| Your goal |
Range to output from the entries below: the line containing "Toggle the Adicionar cartão checkbox" through the line containing "You are a computer-use agent. Viewport: 1056px". Set it down exactly, ends included, nothing else.

| Provided data |
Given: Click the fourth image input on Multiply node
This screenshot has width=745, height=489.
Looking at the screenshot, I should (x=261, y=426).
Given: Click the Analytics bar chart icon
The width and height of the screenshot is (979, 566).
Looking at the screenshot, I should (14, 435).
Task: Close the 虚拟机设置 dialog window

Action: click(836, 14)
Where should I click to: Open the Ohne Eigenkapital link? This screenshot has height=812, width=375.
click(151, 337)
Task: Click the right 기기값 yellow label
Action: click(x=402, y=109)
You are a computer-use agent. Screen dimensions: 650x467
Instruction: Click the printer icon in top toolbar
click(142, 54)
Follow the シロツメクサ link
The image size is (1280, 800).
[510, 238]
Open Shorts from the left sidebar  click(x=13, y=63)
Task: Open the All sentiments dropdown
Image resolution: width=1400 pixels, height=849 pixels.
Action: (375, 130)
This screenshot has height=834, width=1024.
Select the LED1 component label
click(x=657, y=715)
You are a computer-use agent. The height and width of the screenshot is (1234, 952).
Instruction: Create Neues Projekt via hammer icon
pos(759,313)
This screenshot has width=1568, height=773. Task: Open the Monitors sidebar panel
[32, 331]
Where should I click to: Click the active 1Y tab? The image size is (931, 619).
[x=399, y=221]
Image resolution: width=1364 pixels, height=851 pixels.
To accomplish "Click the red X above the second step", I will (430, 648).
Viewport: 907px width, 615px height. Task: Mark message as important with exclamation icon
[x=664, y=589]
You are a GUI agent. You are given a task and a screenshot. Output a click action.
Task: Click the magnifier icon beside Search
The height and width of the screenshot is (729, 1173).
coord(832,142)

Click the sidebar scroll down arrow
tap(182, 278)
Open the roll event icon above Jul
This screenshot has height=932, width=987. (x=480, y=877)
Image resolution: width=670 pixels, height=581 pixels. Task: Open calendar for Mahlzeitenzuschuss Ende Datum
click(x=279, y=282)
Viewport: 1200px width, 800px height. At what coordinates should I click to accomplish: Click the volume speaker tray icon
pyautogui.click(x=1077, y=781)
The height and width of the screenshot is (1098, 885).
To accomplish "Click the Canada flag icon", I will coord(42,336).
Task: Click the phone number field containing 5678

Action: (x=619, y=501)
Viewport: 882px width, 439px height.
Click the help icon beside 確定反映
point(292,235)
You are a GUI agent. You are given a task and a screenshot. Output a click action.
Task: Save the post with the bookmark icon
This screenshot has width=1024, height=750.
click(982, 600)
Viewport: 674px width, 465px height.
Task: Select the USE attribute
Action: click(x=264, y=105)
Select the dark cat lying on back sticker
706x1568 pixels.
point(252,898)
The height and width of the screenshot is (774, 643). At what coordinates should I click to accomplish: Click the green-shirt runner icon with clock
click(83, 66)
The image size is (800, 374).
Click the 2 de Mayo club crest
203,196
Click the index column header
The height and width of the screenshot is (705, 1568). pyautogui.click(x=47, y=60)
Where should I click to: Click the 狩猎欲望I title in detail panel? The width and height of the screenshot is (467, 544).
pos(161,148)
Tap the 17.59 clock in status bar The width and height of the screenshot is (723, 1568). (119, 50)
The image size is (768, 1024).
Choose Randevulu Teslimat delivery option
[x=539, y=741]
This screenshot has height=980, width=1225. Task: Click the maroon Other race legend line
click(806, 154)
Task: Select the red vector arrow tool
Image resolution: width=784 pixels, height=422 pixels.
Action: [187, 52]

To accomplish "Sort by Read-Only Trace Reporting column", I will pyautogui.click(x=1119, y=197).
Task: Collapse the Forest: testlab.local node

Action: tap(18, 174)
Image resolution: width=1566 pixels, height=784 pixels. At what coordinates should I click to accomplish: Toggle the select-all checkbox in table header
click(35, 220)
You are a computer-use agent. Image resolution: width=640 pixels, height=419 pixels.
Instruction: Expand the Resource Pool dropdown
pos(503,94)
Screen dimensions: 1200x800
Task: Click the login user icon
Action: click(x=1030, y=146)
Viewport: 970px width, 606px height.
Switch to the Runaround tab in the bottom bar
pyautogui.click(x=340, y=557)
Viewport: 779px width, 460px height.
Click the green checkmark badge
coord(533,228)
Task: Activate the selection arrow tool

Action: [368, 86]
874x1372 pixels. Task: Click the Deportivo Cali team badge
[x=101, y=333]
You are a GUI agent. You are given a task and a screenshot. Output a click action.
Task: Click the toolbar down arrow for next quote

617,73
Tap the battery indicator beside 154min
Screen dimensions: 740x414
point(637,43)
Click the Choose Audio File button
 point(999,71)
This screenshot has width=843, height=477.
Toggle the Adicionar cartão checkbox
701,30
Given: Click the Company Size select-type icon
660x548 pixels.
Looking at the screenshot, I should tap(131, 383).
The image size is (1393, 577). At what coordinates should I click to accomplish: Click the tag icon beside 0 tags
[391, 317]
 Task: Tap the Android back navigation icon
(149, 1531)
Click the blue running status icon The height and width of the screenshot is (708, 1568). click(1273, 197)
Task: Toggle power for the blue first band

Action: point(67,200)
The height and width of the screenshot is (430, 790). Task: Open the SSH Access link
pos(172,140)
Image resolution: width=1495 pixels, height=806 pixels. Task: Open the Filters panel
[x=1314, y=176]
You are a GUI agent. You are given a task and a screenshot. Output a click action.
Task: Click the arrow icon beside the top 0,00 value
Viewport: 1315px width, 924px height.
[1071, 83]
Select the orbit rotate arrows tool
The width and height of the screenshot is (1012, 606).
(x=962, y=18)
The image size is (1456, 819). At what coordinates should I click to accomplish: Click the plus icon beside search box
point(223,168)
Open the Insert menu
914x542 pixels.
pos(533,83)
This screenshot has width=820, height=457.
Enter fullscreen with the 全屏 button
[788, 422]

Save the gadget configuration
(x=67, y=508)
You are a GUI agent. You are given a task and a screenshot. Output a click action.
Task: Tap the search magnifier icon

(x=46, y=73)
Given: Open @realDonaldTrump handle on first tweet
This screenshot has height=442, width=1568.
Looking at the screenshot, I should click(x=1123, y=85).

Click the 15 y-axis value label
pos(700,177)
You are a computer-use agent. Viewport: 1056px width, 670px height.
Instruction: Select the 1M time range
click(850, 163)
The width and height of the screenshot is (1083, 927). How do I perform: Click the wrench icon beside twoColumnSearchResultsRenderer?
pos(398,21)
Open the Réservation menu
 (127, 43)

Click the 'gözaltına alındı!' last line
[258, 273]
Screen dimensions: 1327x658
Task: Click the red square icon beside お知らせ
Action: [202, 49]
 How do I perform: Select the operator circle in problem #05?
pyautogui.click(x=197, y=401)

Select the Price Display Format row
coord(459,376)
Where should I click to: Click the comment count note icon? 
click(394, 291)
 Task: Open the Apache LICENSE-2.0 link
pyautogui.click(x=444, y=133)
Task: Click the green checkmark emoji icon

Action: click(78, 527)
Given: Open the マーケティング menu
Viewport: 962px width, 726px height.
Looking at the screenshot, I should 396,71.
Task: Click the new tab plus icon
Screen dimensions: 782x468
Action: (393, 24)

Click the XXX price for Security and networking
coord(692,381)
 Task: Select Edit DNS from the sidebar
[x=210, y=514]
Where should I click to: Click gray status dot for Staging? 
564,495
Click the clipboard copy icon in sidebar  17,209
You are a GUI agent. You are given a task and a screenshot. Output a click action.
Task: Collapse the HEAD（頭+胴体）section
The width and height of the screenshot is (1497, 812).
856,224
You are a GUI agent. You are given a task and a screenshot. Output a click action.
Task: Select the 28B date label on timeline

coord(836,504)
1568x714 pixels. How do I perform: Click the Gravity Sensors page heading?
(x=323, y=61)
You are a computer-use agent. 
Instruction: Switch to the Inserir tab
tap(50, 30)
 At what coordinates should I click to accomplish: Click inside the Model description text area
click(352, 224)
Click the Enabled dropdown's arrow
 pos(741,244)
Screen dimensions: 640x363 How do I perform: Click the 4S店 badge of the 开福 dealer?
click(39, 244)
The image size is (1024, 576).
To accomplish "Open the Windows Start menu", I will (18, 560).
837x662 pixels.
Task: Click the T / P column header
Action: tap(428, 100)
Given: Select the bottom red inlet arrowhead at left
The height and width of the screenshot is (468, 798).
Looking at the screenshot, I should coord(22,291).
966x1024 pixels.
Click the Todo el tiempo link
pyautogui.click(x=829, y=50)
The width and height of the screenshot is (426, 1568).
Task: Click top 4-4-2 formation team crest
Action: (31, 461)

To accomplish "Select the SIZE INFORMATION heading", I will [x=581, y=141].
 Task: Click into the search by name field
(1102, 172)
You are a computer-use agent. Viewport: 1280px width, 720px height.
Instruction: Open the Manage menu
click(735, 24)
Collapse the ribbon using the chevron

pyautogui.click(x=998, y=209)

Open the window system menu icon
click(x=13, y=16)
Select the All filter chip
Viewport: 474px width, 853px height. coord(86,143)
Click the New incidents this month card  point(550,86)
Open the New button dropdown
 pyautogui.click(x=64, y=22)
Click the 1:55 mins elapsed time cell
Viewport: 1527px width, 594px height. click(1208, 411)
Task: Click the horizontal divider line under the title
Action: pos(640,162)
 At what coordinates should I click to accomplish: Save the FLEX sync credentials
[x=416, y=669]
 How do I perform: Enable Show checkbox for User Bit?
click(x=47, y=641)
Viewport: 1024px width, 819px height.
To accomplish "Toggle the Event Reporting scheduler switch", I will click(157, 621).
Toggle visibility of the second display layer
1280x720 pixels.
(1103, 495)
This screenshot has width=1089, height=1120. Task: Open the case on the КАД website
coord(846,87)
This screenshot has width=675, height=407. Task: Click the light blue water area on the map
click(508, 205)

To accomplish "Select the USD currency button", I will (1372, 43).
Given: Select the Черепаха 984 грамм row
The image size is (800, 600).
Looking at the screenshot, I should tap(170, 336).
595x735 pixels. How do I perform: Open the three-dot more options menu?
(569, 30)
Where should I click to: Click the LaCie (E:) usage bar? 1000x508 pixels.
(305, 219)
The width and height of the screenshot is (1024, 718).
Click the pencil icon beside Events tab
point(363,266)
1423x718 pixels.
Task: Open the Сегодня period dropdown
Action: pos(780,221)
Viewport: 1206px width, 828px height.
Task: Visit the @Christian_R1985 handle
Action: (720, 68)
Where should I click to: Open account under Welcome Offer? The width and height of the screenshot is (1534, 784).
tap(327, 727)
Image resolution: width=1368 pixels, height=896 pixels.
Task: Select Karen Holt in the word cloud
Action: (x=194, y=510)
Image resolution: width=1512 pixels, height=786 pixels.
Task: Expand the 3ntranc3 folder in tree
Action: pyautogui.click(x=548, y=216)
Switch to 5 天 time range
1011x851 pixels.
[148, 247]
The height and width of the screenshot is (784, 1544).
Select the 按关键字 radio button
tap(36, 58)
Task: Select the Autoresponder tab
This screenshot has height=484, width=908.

| Expected answer |
Toggle the Adicionar cartão checkbox
701,30
Given: Click the Company Size select-type icon
660x548 pixels.
Looking at the screenshot, I should tap(131, 383).
The image size is (1393, 577). At what coordinates should I click to accomplish: Click the tag icon beside 0 tags
[391, 317]
 Task: Tap the Android back navigation icon
(149, 1531)
Click the blue running status icon The height and width of the screenshot is (708, 1568). click(1273, 197)
Task: Toggle power for the blue first band

Action: point(67,200)
The height and width of the screenshot is (430, 790). Task: Open the SSH Access link
pos(172,140)
Image resolution: width=1495 pixels, height=806 pixels. Task: Open the Filters panel
[x=1314, y=176]
You are a GUI agent. You are given a task and a screenshot. Output a click action.
Task: Click the arrow icon beside the top 0,00 value
Viewport: 1315px width, 924px height.
[1071, 83]
Select the orbit rotate arrows tool
The width and height of the screenshot is (1012, 606).
(x=962, y=18)
The image size is (1456, 819). At what coordinates should I click to accomplish: Click the plus icon beside search box
point(223,168)
Open the Insert menu
914x542 pixels.
pos(533,83)
This screenshot has width=820, height=457.
Enter fullscreen with the 全屏 button
[788, 422]

Save the gadget configuration
(x=67, y=508)
You are a GUI agent. You are given a task and a screenshot. Output a click action.
Task: Tap the search magnifier icon

(x=46, y=73)
Given: Open @realDonaldTrump handle on first tweet
This screenshot has height=442, width=1568.
Looking at the screenshot, I should click(x=1123, y=85).

Click the 15 y-axis value label
pos(700,177)
You are a computer-use agent. Viewport: 1056px width, 670px height.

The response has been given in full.